En cuanto a la Sentencia del Tribunal, esta concluyó que existió una «dinámica de cooperación delictiva» en la cual se distribuyeron funciones específicas. El abogado Mendieta, impedido de actuar directamente dentro del penal, recurrió al coronel Belotto, a quien conocía previamente, para que intercediera con el jefe de seguridad del establecimiento.

Esta solicitud no fue inocente, refiere la sentencia, ya que fue seguida de un acto de soborno en el que Belotto ofreció dinero al mayor Moral para permitir el ingreso del celular.

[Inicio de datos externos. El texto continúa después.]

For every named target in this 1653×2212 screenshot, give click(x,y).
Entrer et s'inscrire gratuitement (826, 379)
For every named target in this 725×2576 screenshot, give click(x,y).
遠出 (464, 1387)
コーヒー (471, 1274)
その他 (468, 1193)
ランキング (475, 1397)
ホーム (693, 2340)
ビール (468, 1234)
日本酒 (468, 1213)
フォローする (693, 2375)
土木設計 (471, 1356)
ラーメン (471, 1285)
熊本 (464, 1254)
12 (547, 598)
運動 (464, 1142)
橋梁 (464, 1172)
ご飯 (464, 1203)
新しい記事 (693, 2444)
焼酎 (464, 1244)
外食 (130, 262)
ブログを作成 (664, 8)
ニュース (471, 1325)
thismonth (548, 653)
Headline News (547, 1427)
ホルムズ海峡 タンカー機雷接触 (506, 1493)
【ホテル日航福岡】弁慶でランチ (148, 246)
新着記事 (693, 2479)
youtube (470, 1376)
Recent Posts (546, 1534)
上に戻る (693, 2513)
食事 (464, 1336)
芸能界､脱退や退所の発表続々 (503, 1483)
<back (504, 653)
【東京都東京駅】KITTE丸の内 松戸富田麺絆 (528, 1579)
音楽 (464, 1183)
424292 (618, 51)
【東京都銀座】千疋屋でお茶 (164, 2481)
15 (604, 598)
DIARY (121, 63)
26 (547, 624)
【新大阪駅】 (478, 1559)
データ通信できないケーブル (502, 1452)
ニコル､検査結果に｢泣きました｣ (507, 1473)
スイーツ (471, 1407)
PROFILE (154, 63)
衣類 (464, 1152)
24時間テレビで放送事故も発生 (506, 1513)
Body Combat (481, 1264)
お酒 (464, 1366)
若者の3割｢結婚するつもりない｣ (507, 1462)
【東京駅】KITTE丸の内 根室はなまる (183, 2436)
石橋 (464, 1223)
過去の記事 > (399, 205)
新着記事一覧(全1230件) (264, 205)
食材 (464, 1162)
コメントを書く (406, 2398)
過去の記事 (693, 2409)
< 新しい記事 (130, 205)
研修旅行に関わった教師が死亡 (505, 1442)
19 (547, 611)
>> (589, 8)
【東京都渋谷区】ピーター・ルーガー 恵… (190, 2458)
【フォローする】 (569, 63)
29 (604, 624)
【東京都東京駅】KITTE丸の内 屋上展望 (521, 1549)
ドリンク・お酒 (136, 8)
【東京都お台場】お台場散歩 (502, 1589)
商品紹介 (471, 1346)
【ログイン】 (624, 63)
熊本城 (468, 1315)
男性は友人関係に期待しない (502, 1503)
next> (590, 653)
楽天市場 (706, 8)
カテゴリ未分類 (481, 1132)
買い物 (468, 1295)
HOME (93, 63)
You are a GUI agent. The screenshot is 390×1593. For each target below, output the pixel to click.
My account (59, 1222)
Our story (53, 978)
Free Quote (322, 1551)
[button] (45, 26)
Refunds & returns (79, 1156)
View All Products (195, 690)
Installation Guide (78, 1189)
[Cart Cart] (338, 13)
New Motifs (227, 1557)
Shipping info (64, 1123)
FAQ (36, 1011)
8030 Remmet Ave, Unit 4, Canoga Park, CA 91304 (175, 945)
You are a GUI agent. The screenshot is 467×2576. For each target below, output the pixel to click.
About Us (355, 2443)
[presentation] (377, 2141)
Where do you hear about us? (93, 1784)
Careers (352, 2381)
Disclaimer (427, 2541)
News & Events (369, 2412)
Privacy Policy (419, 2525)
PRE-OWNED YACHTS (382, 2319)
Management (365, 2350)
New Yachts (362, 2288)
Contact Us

Tal ofrecimiento fue reforzado activamente por la esposa del coronel, Alba Lidia Alé, quien instó a aceptar el dinero, mostrando conciencia y voluntad de participar en el hecho.

Finalmente, los involucrados optaron por un método alternativo que fue la introducción del celular oculto en una encomienda, camuflado dentro de un paquete de yerba mate. «Es aquí donde la participación del abogado se vuelve aún más evidente, pues fue él mismo quien entregó dicho paquete en el domicilio del coronel Belotto, quien ya le había comunicado por mensaje que su esposa sería la encargada de llevar la encomienda al penal», indica la resolución

Para los jueces esta circunstancia fue debidamente acreditada con mensajes extraídos de WhatsApp mencionados más arriba, testimonios y la inspección del contenido del paquete, así como con el hallazgo de la caja vacía del celular en la camioneta oficial utilizada por el coronel, lo que demuestra la manipulación previa del aparato por parte del matrimonio Belotto.